Wednesday’s Independent broke the ‘arms-for-dictators‘ splash, revealing the embarrassing story of our government approving arms sales to 25 out of 27 of the countries on its human rights blacklist.

Sri Lanka, China, Belarus and Zimbabwe received weapons, along with Russia and the West’s arch-nemesis in the Middle East, Iran. Most of the £12bn cache was sold to Israel, although it was almost entirely cryptography and software.

Whilst news, this story isn’t new. Recently I wrote about David Cameron’s propensityto jet off with arms dealers, seemingly selecting his destinations based on who had the worst human rights records. Kazakhstan and Saudi Arabia are just two dictatorships he has helped arm, whilst demonstrators in the Arab Spring where repressed with British tear gas,and demolition charges sold to Bahrain and Egypt.

Labour have nothing to be smug about on arms and human rights. After Thatcher and Major had armed the genocidal General Suharto, New Labour continued being his major weapons supplier. Bashar al-Assad’s Syrian regime, potentially the next target of that awful phrase ‘humanitarian intervention’, was invited to an arms fair, whilst David Miliband had to confess British weapons were used on Palestinians in the 2008-9 Gaza massacre.

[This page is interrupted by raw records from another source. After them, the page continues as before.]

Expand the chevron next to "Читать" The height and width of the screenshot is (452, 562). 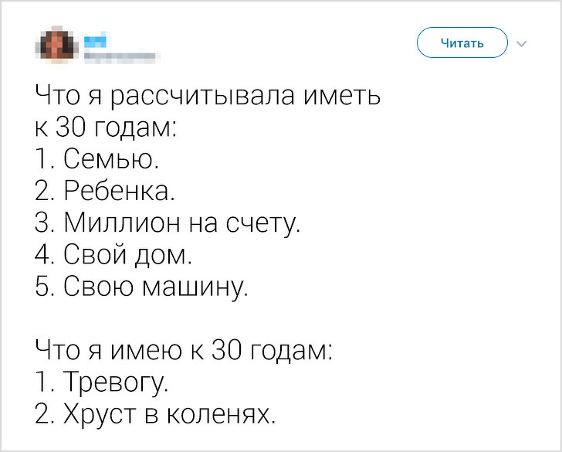[521, 43]

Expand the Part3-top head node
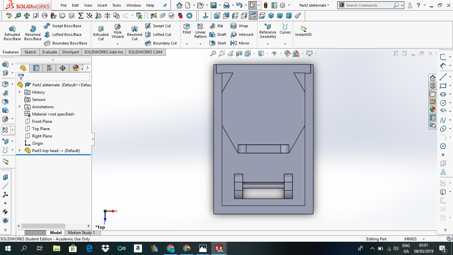[20, 151]
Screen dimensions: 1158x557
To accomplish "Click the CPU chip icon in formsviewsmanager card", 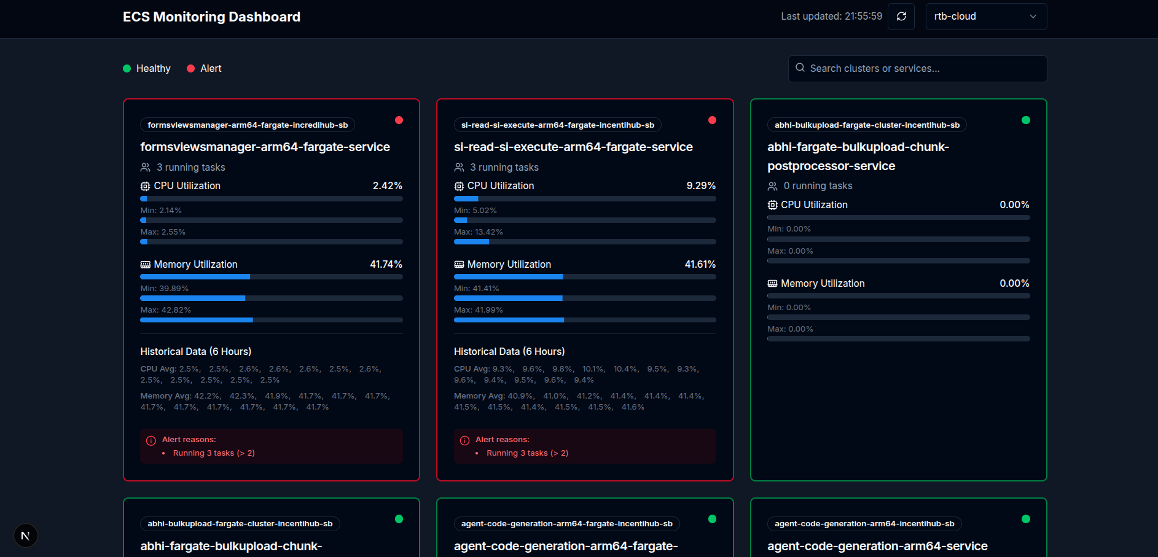I will click(145, 186).
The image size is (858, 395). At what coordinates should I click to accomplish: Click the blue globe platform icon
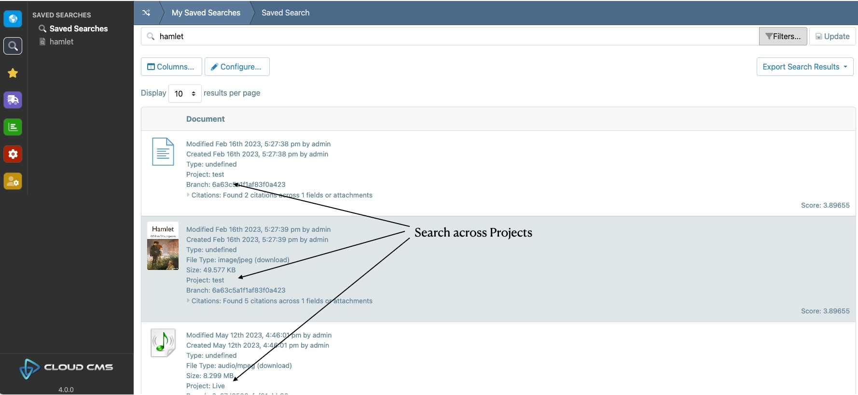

Douglas Alexander last year wrote in The Guardian that Labour would get tough on arms exports, but given he didn’t even mention Israel, and since recently gave a hawkish speech for the Labour Friends of Israel, there is nothing to suggest he won’t repeat David Miliband’s error.

The terrible excesses of the arms trade will continue until the power to decide who does and does not get British arms is taken out of the hands of politicians, who are liable to lobbying and corporate manipulation, as the Sherard Cowper-Coles and BAE affair exemplified so well.

We need some kind of extra-parliamentary judicial body, either the UK Supreme Court or a new human rights and humanitarian law court, to scrutinise the arms industry. Where weapons are sold with the foreknowledge that they will be used for crimes, which at the moment means business as usual for the arms trade, judges, not politicians, should adjudicate.

We should treat corporate complicity in international law violations, war crimes and human rights abuses for what it really is: criminal behaviour.

Politicians who approve the licenses should be drawn in too. I doubt we would see Cameron flying around the Middle East selling weapons to dictators if he knew he would face a judge’s wrath, or even an arrest warrant, when he got back.

This policy requires a prime minister of some vision and certainly a little courage, but their legacy could be the first genuinely progressive foreign policy of this once imperial nation.